Introduction
Many customers want to pull data out of OpenSpecimen into an external data warehouse. You can achieve this in two ways:
Using APIs
Using Query
This page explains the option to use the OpenSpecimen Query interface to achieve this option. This option is easy to achieve.
Importantly, this avoids outside developers learning OpenSpecimen APIs and writing custom programs. Writing programs need a lot of programming efforts, can be a maintenance overhead in the long run, and can be error-prone.
Overview
Notes/References
Refer to Reporting to learn how to create queries.
Refer to Query Results view on including columns and renaming column header names.
Refer to Scheduling Queries on how to schedule queries.
You can create different queries per participant, visit, specimens, etc. to control the data output.
Refer to https://openspecimen.atlassian.net/l/c/xi6pnzz0 on how to run the scheduled jobs and download the data output.
How to query for records that have been added/updated since the last run?

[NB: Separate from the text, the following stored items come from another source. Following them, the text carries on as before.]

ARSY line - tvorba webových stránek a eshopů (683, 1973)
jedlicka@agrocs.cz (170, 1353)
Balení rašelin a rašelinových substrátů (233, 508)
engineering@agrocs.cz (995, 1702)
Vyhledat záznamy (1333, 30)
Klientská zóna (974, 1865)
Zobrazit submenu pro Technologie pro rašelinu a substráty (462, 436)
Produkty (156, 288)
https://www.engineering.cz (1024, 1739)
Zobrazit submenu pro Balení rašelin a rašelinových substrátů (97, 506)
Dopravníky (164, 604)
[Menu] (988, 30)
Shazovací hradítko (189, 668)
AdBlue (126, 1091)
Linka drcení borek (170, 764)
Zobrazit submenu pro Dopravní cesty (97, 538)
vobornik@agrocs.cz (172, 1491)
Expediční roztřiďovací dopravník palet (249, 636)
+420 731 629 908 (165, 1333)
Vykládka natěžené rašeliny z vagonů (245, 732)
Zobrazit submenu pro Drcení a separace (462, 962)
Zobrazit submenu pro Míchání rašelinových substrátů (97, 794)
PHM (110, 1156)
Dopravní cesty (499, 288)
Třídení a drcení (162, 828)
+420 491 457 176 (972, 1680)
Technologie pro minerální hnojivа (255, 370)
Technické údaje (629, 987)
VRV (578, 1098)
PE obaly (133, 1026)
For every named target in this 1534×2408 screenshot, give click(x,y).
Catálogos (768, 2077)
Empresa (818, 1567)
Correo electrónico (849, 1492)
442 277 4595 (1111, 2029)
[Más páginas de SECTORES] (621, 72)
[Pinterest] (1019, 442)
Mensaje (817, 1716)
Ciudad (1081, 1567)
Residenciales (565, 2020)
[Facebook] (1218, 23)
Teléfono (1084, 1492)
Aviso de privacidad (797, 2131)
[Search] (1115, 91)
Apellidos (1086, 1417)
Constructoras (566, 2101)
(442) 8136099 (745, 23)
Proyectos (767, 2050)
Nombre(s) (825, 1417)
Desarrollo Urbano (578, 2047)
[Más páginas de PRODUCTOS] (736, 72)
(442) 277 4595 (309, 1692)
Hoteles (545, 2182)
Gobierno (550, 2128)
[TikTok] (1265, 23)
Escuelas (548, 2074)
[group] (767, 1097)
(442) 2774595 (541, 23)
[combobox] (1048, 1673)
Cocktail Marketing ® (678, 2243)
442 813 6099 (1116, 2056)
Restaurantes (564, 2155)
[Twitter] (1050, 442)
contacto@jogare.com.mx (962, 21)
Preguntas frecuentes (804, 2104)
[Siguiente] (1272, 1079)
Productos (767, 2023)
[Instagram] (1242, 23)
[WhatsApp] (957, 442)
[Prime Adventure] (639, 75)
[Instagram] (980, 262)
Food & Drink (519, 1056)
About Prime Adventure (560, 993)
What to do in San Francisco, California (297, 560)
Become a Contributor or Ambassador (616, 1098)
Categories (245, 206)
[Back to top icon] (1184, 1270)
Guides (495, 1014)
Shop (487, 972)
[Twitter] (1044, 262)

You may not want all data in every run. To pull only the data that has changed since the last query run, you can use the fields “Update Time” field within Participant, Visit, and Specimen objects in the query UI.
To retrieve specimens modified in the last 60 minutes, use the temporal filter given below:
minutes_between(current_date(), Specimen.updateTime) < 60
To retrieve visits modified in the last 24 hours:
minutes_between(current_date(), SpecimenCollectionGroup.updateTime) < 1440
To retrieve participants modified in the last one week (7 days):
minutes_between(current_date(), Participant.updateTime) < 10080
To retrieve participants modified in the last one month:
months_between(current_date(), Participant.updateTime) < 1